The staff is experienced with this kind of behavior, that’s why I always alerted the director and let her know that I did not suspect the staff who were all very lovely people.
Just keep in touch with the staff.
Consider his confabulated stories to be mash-ups of memories in his brain. He remembers that something happened with people he knows, places he knows, and events... but they are not connected correctly. As long as the stories are not provoking anxiety or fear in him, I wouldn't bother trying to correct "the story." Some may unpleasant to you - like your hubby meeting women secretly - but that usually has more to do with your dad's viewpoints than reality.
Nice Facilities can be very nice on the outside.
It wouldn't surprise me one bit that your Dad wax tokd if he didn't take his meds he'd have to leave.
I have a 96 yr old Dad that has 24 7 Care in his own home and I caught the Cargivers saying if he didn't do this or that they would threaten him with him having to go to the Hospital. I put a stop to it quick.
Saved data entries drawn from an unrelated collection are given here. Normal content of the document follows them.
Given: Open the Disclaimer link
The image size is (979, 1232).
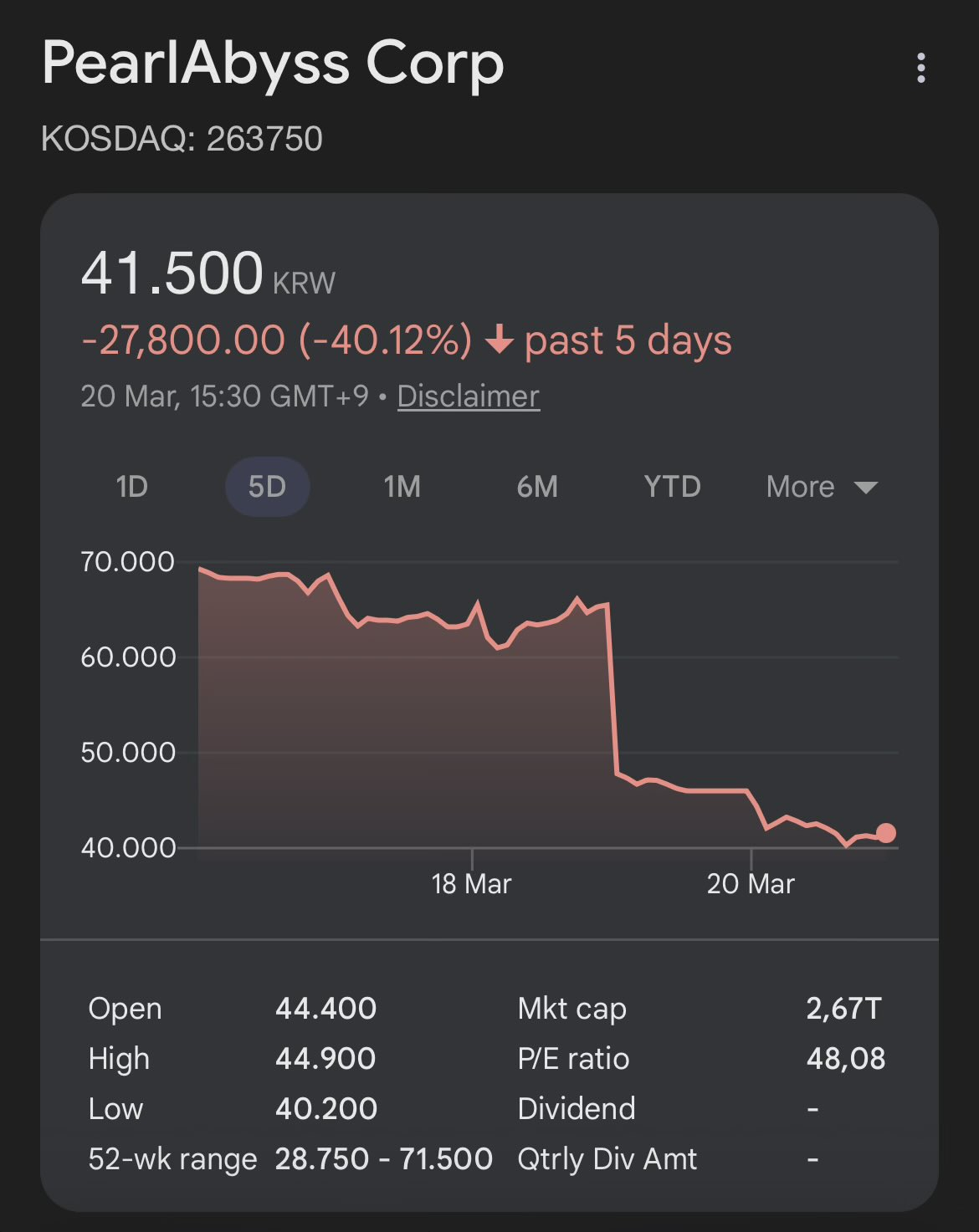Looking at the screenshot, I should click(x=468, y=396).
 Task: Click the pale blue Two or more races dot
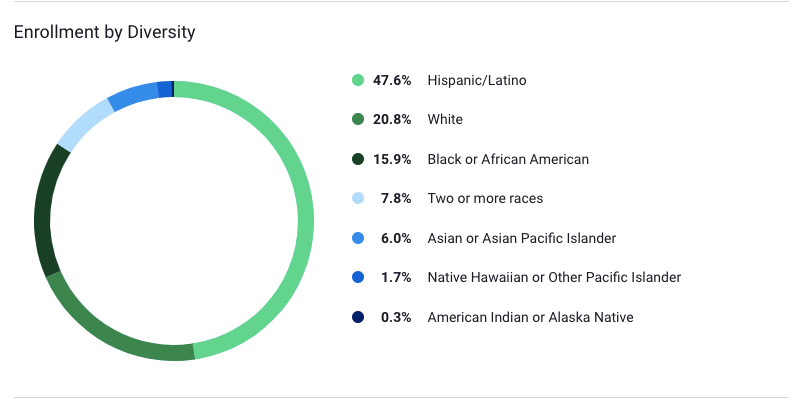coord(358,198)
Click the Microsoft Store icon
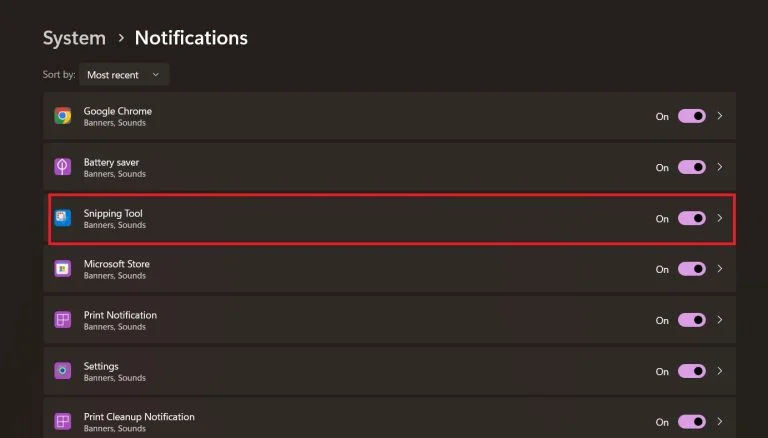Screen dimensions: 768x438 (62, 269)
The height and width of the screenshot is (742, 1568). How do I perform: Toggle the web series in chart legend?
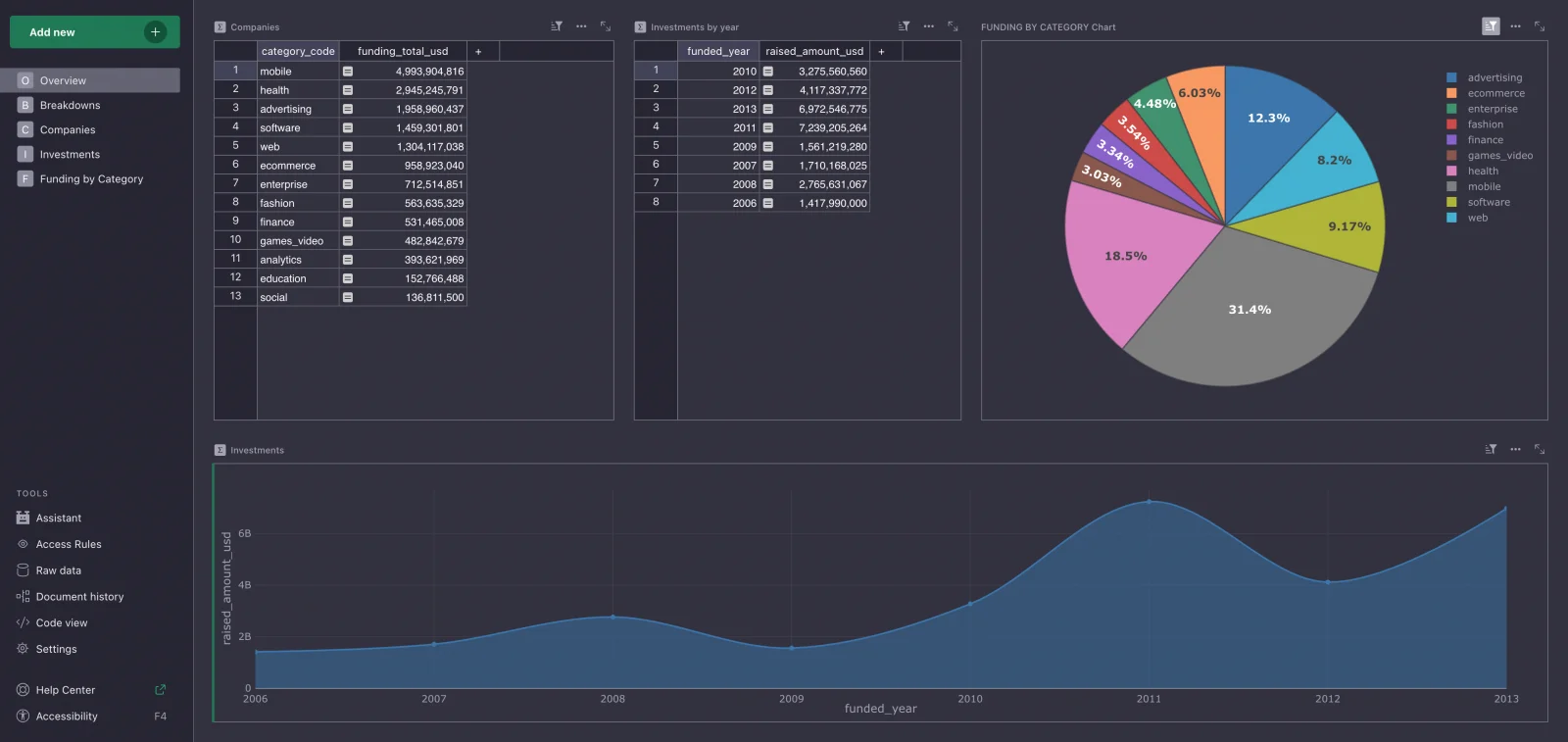click(1477, 218)
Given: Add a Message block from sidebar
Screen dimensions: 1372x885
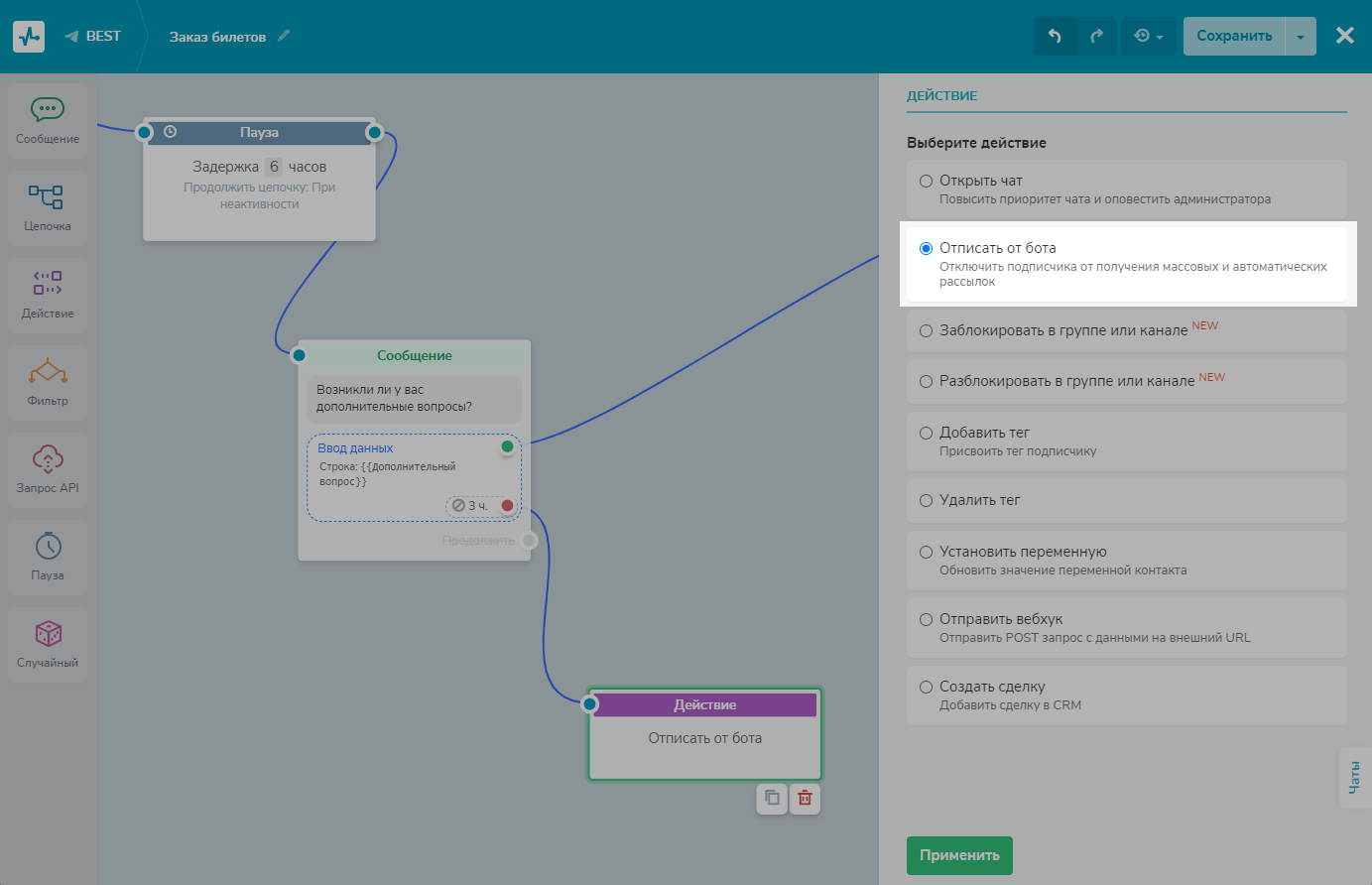Looking at the screenshot, I should [47, 121].
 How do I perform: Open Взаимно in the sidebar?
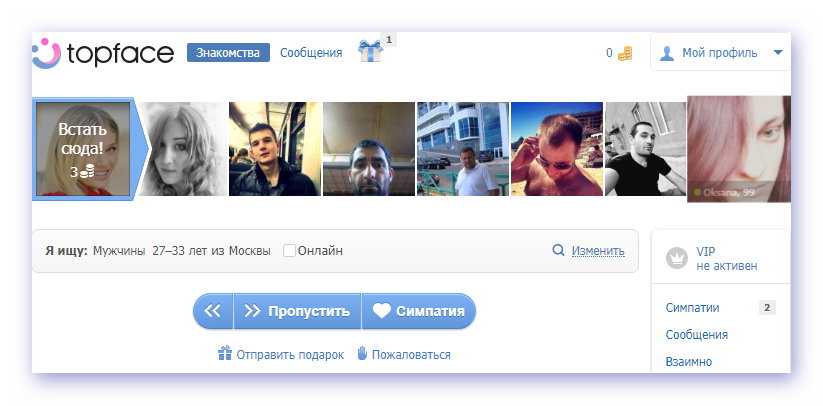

No matter which home your Dad is in, there are always good and bad people working in Senior Care Homes.
If it was my Dad, I would have a Nest Camera installed in his Room, I did that at my Dad's house and so glad I did as I've caught Caregivers doing and saying all kinds of things that I had to talk to them about.
The Nest Cameras are Easy enough to do and then you can check in on your Dad any time day or nigh just by cell phone or computer.
No one ever knows when your checking in.
And the best part is it holds memory up to 30 days so if he said something just go to your Nest Sight and play it back and see and hear for yourself.
Remember, there is usually some truth about what is said and just because a place looks nice and tge people act nice to use had nothing to do with how a person acts toward your Dad.
Have a Camera Installed. You just mount a little thing on the wall and plug it in and set it up on your phone.
It did wonders for my worries and sleepless nights thinking about how my Dad was.
visits resume, you will never know. For your sanity, I would support "he's in a great place."
Confabulation is when a person with dementia makes up a story in order to "safe face." For example, if a stack of unpaid bills is on the table, when asked why they have not been paying their bills, their might say something like, "because my grandchildren were visiting and I was very busy" - even if there is no truth to the story. (The reality is that they have forgotten how to go about paying their bills - but they cannot admit that to themselves or to others.)
If the "story" involves something or someone at the AL place, it should be reported and documented, lest it come back to haunt you. Sometimes there is a grain of truth to the stories that an elder makes up.
In either case, your dad believes what he's saying so respect that and offer a solution.